## Work item
Please return every line of the records below that holds the word "cell".

------ Supplied material ------

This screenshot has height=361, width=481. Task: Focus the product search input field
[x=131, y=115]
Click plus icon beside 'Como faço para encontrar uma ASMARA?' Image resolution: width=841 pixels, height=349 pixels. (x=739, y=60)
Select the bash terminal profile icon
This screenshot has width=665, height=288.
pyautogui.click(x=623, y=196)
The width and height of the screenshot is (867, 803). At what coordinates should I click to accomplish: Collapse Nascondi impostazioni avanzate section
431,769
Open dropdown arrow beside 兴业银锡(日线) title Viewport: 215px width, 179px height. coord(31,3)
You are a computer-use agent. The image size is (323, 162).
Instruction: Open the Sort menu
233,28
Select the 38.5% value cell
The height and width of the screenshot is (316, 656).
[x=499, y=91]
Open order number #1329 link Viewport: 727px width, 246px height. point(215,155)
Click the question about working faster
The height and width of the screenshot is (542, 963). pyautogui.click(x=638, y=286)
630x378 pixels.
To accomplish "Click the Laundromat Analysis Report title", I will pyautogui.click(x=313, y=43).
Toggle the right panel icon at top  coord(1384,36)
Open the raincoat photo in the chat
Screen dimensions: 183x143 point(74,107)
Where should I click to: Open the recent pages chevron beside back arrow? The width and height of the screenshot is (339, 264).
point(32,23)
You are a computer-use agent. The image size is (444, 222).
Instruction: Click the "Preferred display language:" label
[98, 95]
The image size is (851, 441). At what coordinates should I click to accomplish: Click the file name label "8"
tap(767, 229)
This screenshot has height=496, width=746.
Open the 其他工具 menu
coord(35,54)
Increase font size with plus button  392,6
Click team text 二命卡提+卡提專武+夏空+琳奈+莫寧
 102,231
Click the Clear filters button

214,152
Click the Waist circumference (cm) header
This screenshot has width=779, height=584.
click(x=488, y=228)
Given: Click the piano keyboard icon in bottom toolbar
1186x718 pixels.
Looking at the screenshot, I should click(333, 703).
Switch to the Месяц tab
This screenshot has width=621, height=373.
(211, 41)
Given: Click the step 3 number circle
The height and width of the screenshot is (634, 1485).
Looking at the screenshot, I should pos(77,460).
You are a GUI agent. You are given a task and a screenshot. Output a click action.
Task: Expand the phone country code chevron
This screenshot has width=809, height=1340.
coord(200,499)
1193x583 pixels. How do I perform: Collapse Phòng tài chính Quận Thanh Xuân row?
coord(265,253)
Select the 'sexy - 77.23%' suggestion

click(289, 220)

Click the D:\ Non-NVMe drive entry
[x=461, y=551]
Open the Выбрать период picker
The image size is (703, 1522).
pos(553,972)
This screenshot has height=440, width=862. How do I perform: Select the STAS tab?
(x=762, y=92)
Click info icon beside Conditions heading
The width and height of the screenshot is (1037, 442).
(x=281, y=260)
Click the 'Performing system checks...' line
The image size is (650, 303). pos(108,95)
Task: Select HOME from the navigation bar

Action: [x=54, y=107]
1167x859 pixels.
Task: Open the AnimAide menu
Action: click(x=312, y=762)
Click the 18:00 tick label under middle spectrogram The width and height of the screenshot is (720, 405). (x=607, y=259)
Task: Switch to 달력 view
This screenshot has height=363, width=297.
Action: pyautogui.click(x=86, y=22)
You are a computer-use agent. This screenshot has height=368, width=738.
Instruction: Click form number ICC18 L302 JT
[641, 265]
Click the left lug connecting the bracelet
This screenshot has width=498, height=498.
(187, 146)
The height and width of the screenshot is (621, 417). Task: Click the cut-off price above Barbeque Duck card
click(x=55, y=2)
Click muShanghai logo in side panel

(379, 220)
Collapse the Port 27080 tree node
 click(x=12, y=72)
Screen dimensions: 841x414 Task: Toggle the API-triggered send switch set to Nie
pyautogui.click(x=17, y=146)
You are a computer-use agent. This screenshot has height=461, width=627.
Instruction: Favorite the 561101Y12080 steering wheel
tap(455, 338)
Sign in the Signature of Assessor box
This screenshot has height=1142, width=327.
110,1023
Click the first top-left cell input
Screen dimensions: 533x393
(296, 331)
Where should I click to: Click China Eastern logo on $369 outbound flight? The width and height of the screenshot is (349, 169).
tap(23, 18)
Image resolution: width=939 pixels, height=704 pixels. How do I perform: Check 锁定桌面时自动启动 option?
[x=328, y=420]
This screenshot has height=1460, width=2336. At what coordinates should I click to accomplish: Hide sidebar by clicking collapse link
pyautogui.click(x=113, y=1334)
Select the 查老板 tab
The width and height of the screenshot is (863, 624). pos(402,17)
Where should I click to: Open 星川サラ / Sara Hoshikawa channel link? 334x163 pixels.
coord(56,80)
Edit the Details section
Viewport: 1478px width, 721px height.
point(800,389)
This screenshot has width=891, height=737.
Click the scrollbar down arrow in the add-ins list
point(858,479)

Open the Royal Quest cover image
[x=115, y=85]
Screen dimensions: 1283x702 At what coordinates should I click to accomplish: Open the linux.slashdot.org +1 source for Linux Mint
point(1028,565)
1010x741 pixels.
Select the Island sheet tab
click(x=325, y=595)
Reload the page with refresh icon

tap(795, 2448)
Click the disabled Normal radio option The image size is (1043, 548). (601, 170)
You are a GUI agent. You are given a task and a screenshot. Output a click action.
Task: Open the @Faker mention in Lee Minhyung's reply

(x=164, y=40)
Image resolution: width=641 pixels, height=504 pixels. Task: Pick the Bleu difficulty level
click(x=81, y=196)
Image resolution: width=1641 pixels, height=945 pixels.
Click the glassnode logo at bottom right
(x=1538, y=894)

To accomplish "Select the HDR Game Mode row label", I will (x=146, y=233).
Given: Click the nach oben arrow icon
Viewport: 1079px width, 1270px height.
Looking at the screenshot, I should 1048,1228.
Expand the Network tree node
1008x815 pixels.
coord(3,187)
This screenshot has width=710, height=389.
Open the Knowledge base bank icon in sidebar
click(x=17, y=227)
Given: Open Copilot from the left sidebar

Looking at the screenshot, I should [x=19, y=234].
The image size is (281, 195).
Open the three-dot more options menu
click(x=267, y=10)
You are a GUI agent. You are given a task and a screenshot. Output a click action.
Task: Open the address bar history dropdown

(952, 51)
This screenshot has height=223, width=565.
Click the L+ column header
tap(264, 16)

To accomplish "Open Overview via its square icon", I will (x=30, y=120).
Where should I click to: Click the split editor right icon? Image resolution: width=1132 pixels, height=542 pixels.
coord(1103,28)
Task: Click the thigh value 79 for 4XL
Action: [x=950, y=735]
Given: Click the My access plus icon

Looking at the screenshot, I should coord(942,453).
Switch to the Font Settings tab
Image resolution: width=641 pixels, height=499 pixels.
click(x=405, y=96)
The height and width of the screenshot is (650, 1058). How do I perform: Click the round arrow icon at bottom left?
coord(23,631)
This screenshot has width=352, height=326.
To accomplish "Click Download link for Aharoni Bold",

------

## Your response
Select the 38.5% value cell
Click the first top-left cell input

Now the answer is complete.